The Spark API as a Query Language
I will first admit that I do not believe that query language investigation is a goal of the Spark project. They provide a useable API, but their focus (as I see it) is on improving performance to enable real time queries by pinning data in memory and enabling more efficient workflows.
The API allows for an imperative style… do this to the dataset, then do this, then this. Each step is an operation, often taking some anonymous function to describe the details of what should be done. This is much like Pig or Cascading, but not like Hive (SQL) which is a declarative style, nor like Cascalog which is a form of logic programming.
Writing programs using the Spark API, while not terrible, is a bit frustrating. You first have to get used to the different operation types; reduce vs reduceByKey, groupBy, map, flatMap, mapPartitions, glom, filter, sample, union, foreach, fold, collect, pipe, aggregate and more. Many of these offer interesting new options vs just map and reduce, but the breadth of options can be overwhelming at first, and some of these options seem redundant.

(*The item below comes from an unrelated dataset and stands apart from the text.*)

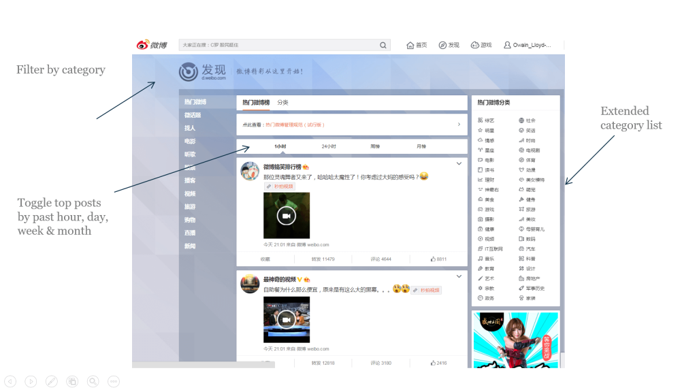697x392 pixels.
Task: Open the 游戏 games icon in header
Action: click(x=481, y=46)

However, the hardest part in my experience is all the book-keeping. Similar to the Hadoop java api, each operation only deals with one (a value) or two (a key and value) objects. You don’t have the benefit of a higher order api/language (a la Cascading, Cascalog or Pig) to keep track of field names and types for you. Therefore you need to do a lot of book-keeping to assemble and disassemble your data elements from these opaque objects. This is probably a solvable problem, but I’m reporting on the out-of-the-box experience.

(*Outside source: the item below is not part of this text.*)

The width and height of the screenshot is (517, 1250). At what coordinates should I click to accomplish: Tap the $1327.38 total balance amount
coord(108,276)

I should also point out that, as an API, it is possible to build more useable query languages or APIs on top. I suspect this is even the intention of the authors. Shark is a prime example. Shark is a Hive SQL interface built on top of Spark. I believe the same could be done for Cascalog/Cascading. A big question is whether these higher order languages, which were originally designed for the Hadoop Map/Reduce framework can take advantage of the extra operations type (beyond map and reduce functions) for more efficient workflows. I believe that with an intelligent planner/optimizer, they can.
I expect to experiment more with Shark. I would also love to see a Cascading planner for Shark.
In the end, I’m very excited about this direction for big data. There are several other projects working in this area; including Apache’s Drill (similar to Google Big Query) and Cloudera’s Impala. Collectively, this is a movement for Big Data toward interactive and real-time querying (aka low-latency analysis). I spent a fair amount of time on Big Query… there were definitely some quirks and bugs; but my two main concerns were 1) the difficulty of moving our data from S3 to Google Storage, and 2) the lack of extensibility. Drill likely addresses those two points, but I have not tried it. Likewise, I have not tried Impala.
Who knows which project will win, perhaps they will each have their own niche. In any case, I believe Spark is a competent player and I look forward to monitoring their progress.